Version: AMD Zen HPL 2022-11

Dependencies:

  • This binary executable was built with AVX512 support, and will only run properly on systems that support AVX512 instructions
    • Specifically: AMD “Zen4”-based processors such as the AMD 4th Generation EPYC™ CPUs.
    • The binary will NOT run on AMD “Zen3”-based or prior processors.
  • The binary was built on Red Hat® Enterprise Linux® 8.6 and runs without issue on Red Hat® Enterprise Linux® 9 and UBUNTU® 22.04.
  • OpenMPI 4: This binary was built against OpenMPI 4.1.4 and should run without issue as long as OpenMPI 4 is in the PATH.

Recommended Settings:

  • Boost : ON
  • Transparent Hugepages : always
  • SMT : OFF
  • NPS : 4
  • Determinism : Power

How to Run:

  1. Modify the supplied HPL.dat file, according to the community tuning guide
    • By default, this will run a very small problem. For peak performance, a larger value for ‘N’ should be chosen, such that the memory use will be close to 90% of system memory. Ideally,  the N value will be a multiple of the NB value.
    • Other than selection of ‘N’, the supplied file is a reasonable starting place for most Zen4 systems
    • Peak single-node performance is typically found with 1 MPI rank per socket, and as many threads per socket as there are physical cores.

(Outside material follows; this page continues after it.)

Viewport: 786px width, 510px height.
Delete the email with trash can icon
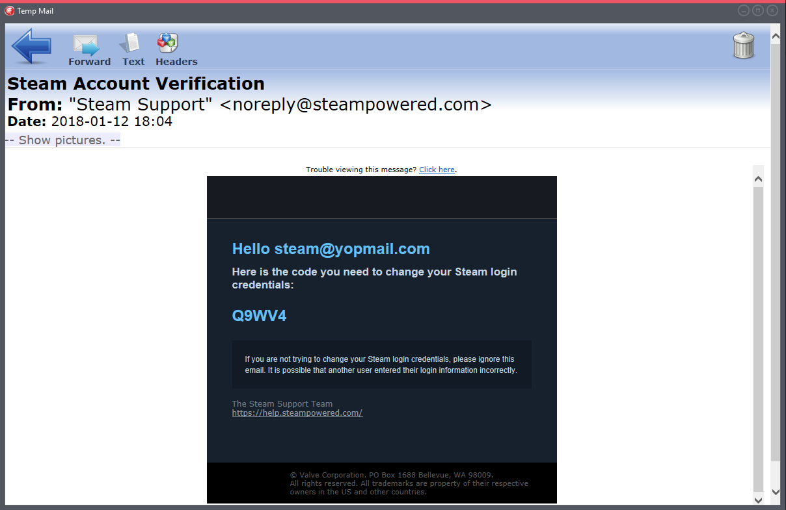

This corresponds to P = 1, Q = 2.
    • AMD Zen HPL introduces a new hybrid panel broadcast mechanism, which can be enabled by setting BCAST = 7
  2. Check the ‘run.sh’ script.
    • By default, it sets the number of threads per rank to be the number of cores per socket, and the number of MPI ranks to 2.
    • If the HPL.dat file is changed to a different P & Q, these will need to be adjusted accordingly.
  3. (Optional) Clean up the system, and set various system parameters.
    • As root, invoke ‘reset-system.sh’, which will clean up system memory, tune for Transparent Hugepages, disable NUMA balancing, set the CPU governor and enable CPU boost.
  4. Invoke “./run.sh’